Friday, 30 March 2012

It’s not the credit that is dangerous; it’s the way it is used….

Earlier this week I was invited to a Convenient Credit and Consumer Protection Symposium. Part of what I have been doing is to try and get financial education into schools, this desire or passion came from the idea to educate people around the use of financial planning. When I started to look at this I discovered that we can’t educate people on financial planning when actually many people don’t get the basics of managing money.

In this journey I have met many people and realised that culturally the UK has already hit rock bottom when it comes to financial education. In the eighties I took an exam called commerce, in that exam I learnt the basics – so things like what a bank account was, how to write cheques and also the idea of hire purchase. When I left school I met with the bank manager who talked to me about budgeting and my first credit card had a limit of just £500. Now all of that has gone. What worried me was one of the comments I heard where a report is due to come out which says that financial education in schools makes no difference. So do we just give up because certainly that was the impression this person gave.

This attitude I think is supported by governments both past and present, Labour did nothing to drive through the FSA paper on Financial Education and the letters I have had from Number 10 and the Department for Education show a total lack of interest.

The symposium for me was a real eye opener and I want to share a couple of things which show why financial education is so important.

Convenient Credit

When I look back to the old days and say how much better it was, there is one thing that was really bad and that was door to door lending. Most of this was illegal and caused pain for many families. This hasn’t totally gone but it has been replaced by high cost credit. High cost credit is classed as home credit, payday loans, pawn broking and rent to buy retail credit.

Many people who are on low incomes have no choice but to turn to the fastest, most convenient and most flexible way of lending. Unfortunately these can be expensive.A dditionally many people who turn to short term and small amount of debts use something called rollover whereby they borrow more to pay down the previous loan and then it spirals.

I was amazed to hear that 68% of low income families turn to these types of loans because when an emergency occurs they have no spare cash so have to turn to lenders. If we shut the door to this type of lending then we go back to the bad old days. In fact payday loans come from the US and we can start to see the experiences that they have had coming into this country.

In the US there was concern that pay day loans were out of control and one state actually banned them, the result was that they saw a greater spike in bounced cheques and families falling behind on rent.

We tend to be judgemental (and I will put my hands up on this) but actually we need to understand why they are used, and by whom. The other point was that we fix ourselves on ensuring consumers are given all the small print but actually it is often written in a way that even the most intelligent person in the world could not understand.   We also seem keen to show the APR which is quoted as 4,000% for some loans when actually to try and work this is out is practically impossible. (To be fair some unauthorised overdrafts have an APR of 8,000%!)
What most people understand is figures so £100 over 30 days will cost you £130 to pay back.

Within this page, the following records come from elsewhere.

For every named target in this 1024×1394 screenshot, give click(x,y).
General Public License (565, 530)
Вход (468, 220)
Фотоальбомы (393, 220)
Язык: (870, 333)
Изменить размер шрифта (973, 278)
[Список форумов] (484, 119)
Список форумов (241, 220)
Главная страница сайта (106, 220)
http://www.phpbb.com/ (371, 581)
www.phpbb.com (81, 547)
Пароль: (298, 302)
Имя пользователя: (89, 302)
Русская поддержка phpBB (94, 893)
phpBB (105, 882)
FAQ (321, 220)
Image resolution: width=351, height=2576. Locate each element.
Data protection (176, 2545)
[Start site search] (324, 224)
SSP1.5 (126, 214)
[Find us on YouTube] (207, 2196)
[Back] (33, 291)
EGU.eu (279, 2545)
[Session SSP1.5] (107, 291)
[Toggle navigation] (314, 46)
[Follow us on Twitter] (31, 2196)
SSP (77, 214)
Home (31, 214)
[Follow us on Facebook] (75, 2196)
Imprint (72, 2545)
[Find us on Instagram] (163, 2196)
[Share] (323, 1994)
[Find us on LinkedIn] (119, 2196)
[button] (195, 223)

What it goes back to is that it is not the credit that is dangerous, it’s the way it is used. We need to go back to educating people about the different types of credit, and what it means. We need to move away from complex words and make it easy to understand and we need to help people to budget. I now agree that to remove these types of loans will hit those who are most vulnerable.

Irresponsible Lending

How this rings true, lending is important to the economy and the last government loved it because it boasted the economy but if you build your castle on sand it will collapse and that is what happened. This governments desire to build more homes has the potential to create the same problem. One person I spoke to said that from an early age we are attuned to  debt, the student loans, the potential for nursery fees as a loan etc but I think we need to be careful.

From the late nighties onwards there was irresponsible lending which the banks indulged in, the politicians loved it and the general public accepted with open arms. There seemed to be no care for repayments just a desire to have a shiny new toy. Now we are keen to blame the banks and take no responsibility ourselves for the mess.

Some figures (I love figures) from report in July 2009:
  • Credit card providers had issued over £8.8 billion in unrequested credit to customers
  • Approximately 5.7 million people had their credit limit extended without providing consent
  • The average increase in credit was £1,538
  • The overall average credit limit increased from £5,129 to £6,667
In January 2012 the outstanding personal debt mountain stood at £1.456 trillion.

Banks did do NINJA lending – no income, no job, applicants – but the general public accepted this as the norm.

The point is we need a balance between credit and debts, the problem is the swing has gone too far towards debt and this is dangerous. Student loans are not a problem if you understand about them but the problem is that many don’t.

It goes back to education, from the late nineties we seem to have forgotten everything we learnt and thought it would last for ever. We need to rebalance between credit and debt and financial education plays a key part in this. 


If we go back a step, it’s not the credit that is dangerous, it’s the way it is used – whether the government show a lack of interest in financial education or not, or schools fail to give time to this because they are worried about results we cannot just sit back and say well that is the way it is because if we do we are in trouble. We cannot expect to educate people on how to save and invest if they cannot even understand the basics of money management. 

This is why financial education is one of the most important policies and yet governments past and present cannot and will not see this because they are short term in their thinking (5 year elections).